Demis Hassabis, patron de Google DeepMind et prix Nobel, estime qu’une IA capable d’égaler puis de dépasser l’intelligence humaine dans tous les domaines n’est plus qu’à quelques années. Son message porte une mise en garde : la société manque de temps pour se préparer à ce qu’il décrit comme l’un des basculements les plus profonds de l’histoire.

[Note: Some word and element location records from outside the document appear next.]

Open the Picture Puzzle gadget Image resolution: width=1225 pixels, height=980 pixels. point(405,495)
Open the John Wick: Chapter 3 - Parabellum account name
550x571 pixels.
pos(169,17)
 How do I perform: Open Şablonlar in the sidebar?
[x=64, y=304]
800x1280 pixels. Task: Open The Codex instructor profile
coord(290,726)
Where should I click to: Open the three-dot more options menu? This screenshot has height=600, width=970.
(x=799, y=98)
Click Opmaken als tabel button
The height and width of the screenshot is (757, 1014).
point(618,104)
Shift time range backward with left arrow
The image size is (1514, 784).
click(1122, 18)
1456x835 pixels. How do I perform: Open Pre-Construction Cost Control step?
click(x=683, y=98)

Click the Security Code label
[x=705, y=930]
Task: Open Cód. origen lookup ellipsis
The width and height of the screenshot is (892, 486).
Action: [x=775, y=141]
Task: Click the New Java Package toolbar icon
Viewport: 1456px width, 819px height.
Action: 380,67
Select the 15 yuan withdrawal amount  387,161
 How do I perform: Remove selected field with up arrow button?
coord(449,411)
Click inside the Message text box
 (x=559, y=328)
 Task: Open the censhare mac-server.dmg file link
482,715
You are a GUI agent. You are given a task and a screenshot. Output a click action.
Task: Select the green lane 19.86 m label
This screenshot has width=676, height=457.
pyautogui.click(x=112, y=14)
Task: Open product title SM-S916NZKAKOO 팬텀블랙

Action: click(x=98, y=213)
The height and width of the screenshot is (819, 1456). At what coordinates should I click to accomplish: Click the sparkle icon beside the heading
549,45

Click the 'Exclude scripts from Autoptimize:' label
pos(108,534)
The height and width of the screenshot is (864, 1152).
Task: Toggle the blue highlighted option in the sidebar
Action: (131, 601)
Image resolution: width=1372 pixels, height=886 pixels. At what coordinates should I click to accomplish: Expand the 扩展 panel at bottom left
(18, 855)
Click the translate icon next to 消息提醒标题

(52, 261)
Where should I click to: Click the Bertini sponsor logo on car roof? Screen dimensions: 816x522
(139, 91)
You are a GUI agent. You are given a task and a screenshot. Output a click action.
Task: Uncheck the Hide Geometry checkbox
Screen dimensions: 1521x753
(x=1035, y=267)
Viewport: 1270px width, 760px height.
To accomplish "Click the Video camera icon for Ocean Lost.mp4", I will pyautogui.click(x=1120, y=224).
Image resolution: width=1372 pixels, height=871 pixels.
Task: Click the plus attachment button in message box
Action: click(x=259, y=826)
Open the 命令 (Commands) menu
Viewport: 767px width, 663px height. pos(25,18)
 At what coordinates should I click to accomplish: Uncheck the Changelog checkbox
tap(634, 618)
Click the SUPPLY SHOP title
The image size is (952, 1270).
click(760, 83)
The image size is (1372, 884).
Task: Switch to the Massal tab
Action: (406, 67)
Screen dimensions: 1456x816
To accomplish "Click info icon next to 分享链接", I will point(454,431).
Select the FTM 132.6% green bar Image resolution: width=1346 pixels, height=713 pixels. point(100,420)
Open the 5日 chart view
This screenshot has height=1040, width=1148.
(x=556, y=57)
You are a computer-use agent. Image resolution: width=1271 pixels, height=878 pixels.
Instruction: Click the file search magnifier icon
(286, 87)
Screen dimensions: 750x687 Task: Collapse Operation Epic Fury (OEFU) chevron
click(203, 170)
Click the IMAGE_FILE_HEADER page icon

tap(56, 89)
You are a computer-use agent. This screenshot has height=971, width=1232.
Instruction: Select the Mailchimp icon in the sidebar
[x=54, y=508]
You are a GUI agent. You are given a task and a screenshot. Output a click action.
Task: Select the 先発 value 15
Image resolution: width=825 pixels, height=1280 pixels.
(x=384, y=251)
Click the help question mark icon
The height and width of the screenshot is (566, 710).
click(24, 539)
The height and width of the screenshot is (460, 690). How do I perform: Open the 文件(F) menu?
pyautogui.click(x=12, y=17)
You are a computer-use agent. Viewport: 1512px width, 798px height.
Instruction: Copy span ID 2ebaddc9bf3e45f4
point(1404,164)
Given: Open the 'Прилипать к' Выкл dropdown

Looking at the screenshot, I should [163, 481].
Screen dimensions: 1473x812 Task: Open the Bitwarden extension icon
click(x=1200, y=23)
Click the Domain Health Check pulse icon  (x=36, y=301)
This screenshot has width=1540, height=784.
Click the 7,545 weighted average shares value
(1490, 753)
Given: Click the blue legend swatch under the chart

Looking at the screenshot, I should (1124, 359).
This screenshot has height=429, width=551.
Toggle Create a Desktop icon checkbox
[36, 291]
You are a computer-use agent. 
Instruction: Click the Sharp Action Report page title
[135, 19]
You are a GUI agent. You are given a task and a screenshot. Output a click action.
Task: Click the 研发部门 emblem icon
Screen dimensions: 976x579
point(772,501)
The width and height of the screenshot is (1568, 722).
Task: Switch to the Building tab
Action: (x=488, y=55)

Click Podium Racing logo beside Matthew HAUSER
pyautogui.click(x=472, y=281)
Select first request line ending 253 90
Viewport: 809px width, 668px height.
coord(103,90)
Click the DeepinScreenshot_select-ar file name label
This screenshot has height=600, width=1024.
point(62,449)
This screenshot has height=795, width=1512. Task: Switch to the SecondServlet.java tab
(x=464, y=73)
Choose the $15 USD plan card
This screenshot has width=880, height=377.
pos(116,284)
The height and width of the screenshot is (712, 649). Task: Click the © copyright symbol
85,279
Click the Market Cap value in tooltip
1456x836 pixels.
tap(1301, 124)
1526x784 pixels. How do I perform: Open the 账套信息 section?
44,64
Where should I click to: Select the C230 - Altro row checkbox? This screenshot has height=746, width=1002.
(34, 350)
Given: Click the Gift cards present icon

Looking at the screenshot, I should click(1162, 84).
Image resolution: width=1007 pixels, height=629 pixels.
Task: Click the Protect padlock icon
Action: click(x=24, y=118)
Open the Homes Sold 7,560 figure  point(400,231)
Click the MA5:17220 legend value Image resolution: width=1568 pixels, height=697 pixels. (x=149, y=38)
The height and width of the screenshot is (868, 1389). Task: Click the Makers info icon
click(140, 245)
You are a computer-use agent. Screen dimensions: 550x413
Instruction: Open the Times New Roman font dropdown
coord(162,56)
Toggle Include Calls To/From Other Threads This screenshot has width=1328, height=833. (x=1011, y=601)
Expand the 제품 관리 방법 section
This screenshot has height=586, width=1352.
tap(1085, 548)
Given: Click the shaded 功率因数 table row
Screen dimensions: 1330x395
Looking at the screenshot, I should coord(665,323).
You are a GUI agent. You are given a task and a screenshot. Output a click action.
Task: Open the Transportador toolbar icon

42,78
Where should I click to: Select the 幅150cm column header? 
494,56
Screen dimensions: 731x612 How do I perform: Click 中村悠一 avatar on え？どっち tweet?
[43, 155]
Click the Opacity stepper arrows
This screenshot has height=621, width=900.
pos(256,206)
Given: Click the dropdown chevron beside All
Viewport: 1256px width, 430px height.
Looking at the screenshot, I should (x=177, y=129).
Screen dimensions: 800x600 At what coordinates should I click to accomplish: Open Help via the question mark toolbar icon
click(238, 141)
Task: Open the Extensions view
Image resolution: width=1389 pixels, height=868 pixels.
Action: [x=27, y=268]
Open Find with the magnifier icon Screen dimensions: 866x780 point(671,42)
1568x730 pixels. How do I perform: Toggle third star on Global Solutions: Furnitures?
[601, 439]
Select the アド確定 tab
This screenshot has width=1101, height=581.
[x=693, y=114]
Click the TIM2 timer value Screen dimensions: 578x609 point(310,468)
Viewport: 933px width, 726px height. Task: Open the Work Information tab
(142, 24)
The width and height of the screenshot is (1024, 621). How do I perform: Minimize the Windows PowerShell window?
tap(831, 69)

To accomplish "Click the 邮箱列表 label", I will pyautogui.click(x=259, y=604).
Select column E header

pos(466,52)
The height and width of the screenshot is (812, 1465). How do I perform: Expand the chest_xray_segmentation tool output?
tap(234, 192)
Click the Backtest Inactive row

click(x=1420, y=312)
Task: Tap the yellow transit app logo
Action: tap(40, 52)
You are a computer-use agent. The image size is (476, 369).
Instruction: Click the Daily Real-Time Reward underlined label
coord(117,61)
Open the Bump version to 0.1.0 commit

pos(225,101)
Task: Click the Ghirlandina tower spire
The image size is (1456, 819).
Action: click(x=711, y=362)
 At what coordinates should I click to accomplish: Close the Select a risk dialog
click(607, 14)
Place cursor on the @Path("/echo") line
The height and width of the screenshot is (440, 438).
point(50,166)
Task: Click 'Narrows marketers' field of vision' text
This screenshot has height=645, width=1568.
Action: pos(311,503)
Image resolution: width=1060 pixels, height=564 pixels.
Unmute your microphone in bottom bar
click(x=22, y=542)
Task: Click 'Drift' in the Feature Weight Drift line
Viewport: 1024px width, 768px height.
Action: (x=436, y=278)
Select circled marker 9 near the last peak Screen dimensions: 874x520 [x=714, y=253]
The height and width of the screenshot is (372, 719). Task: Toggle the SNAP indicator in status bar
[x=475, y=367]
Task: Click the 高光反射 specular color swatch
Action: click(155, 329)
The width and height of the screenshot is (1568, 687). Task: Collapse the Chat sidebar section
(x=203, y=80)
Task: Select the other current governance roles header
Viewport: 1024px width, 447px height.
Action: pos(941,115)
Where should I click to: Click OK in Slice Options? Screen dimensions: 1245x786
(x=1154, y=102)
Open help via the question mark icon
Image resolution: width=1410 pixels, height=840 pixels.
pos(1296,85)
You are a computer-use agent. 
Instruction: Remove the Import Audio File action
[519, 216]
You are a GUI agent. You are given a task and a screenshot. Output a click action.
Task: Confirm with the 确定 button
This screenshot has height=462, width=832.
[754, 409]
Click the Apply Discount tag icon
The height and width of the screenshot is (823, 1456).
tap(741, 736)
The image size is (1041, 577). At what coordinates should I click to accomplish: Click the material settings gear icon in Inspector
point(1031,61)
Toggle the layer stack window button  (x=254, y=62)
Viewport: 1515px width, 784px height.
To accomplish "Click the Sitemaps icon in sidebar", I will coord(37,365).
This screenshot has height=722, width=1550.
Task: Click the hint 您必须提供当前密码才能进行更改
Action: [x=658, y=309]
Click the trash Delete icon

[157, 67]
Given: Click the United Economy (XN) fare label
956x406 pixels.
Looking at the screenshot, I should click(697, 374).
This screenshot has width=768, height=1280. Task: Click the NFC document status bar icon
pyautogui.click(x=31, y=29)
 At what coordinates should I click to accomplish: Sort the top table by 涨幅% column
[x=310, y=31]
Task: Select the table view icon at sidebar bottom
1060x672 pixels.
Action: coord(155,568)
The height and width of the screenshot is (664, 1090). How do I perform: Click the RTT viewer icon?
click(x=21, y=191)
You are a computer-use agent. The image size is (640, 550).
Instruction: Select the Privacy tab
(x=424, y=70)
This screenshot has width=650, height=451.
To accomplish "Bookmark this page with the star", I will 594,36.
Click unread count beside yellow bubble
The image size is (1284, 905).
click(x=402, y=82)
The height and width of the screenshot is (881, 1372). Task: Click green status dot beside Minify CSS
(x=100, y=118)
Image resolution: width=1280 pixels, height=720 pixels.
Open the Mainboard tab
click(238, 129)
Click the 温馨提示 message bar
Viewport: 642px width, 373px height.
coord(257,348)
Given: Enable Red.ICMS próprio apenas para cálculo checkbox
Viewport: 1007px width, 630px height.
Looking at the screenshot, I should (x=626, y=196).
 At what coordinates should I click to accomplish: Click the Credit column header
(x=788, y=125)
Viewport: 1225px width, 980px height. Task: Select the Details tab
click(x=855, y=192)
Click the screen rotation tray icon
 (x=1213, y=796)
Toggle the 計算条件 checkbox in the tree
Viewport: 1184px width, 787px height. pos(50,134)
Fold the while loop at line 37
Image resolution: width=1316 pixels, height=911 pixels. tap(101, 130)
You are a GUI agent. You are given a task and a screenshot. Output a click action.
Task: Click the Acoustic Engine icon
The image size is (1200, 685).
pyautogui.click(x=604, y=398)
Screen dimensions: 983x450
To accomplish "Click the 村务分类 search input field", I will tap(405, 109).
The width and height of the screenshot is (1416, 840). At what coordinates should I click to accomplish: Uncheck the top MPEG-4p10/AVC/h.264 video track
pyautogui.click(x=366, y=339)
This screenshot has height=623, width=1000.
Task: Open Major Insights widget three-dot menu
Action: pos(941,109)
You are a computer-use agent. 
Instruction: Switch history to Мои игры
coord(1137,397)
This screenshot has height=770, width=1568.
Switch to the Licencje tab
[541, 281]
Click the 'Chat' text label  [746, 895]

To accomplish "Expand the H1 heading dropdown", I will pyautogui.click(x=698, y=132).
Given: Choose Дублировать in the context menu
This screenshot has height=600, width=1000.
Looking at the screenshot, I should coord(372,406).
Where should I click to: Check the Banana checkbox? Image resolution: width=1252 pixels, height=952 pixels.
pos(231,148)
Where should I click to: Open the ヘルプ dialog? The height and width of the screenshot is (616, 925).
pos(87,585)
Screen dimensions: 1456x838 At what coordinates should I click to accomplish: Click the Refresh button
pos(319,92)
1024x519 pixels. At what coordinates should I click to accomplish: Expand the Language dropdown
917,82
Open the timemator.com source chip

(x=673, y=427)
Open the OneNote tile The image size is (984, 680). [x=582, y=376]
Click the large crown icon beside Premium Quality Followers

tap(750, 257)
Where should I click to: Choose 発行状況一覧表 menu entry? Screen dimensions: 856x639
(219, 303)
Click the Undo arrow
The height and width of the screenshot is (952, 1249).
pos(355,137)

L’AGI attendue autour de 2030
Intervenant lors d’un événement de la Stanford Graduate School of Business, Hassabis a situé l’arrivée de l’intelligence artificielle générale, le point où une IA accomplit un large éventail de tâches intellectuelles au niveau humain ou au-delà, vers la fin de la décennie. « Je crois que nous n’en sommes qu’à quelques années, peut-être 2030 à un an près, ce qui est stupéfiant à imaginer », a-t-il déclaré.
Il décrit le moment présent comme le début d’un chapitre entièrement nouveau. « Quand nous repenserons à cette période, dans dix ans peut-être, nous réaliserons que nous étions aux contreforts de la singularité », a-t-il ajouté. Pour lui, 2026 marque un tournant, avec des agents IA et des capacités d’utilisation d’outils enfin réellement utiles au travail.
Un appel à préparer la société, pas seulement la technique
Au-delà des dates, Hassabis insiste sur l’urgence d’une action collective. « La société doit l’entendre, parce que nous n’avons pas longtemps pour nous préparer à ce que cela signifie », a-t-il dit. Selon lui, anticiper l’arrivée de l’AGI ne peut plus être laissé aux seuls technologues.
Il n’est pas le seul à avancer ce calendrier. Sam Altman, patron d’OpenAI, affirme savoir construire une AGI et imagine des agents IA rejoignant la main d’oeuvre. Dario Amodei, à la tête d’Anthropic, et Elon Musk ont eux aussi évoqué des systèmes de niveau AGI à brève échéance. Musk a même déclaré tabler sur une IA dépassant l’intelligence de tous les humains réunis d’ici 2030.
Les sceptiques pointent les limites actuelles
Tout le monde ne partage pas cette urgence. En mars, la fondation ARC Prize a publié son benchmark ARC-AGI-3, qui mesure la capacité d’une IA à apprendre et s’adapter dans des environnements inconnus. Les meilleurs modèles de Google, OpenAI, Anthropic et xAI ont obtenu moins de 1 %, là où des participants humains atteignaient des scores parfaits.
S’ajoute un problème de définition. Il n’existe pas de consensus sur ce qu’est précisément une AGI, ce qui complique tout débat sur sa proximité. Malo Bourgon, du Machine Intelligence Research Institute, le résume ainsi : déterminer si tel ou tel système relève de l’AGI dépend entièrement de la définition retenue. Hassabis reconnaît cette incertitude, mais maintient sa trajectoire. Les prochaines années, dit-il, décideront de la direction prise.
Sources : Stanford GSB, ARC Prize Foundation, Business Outreach.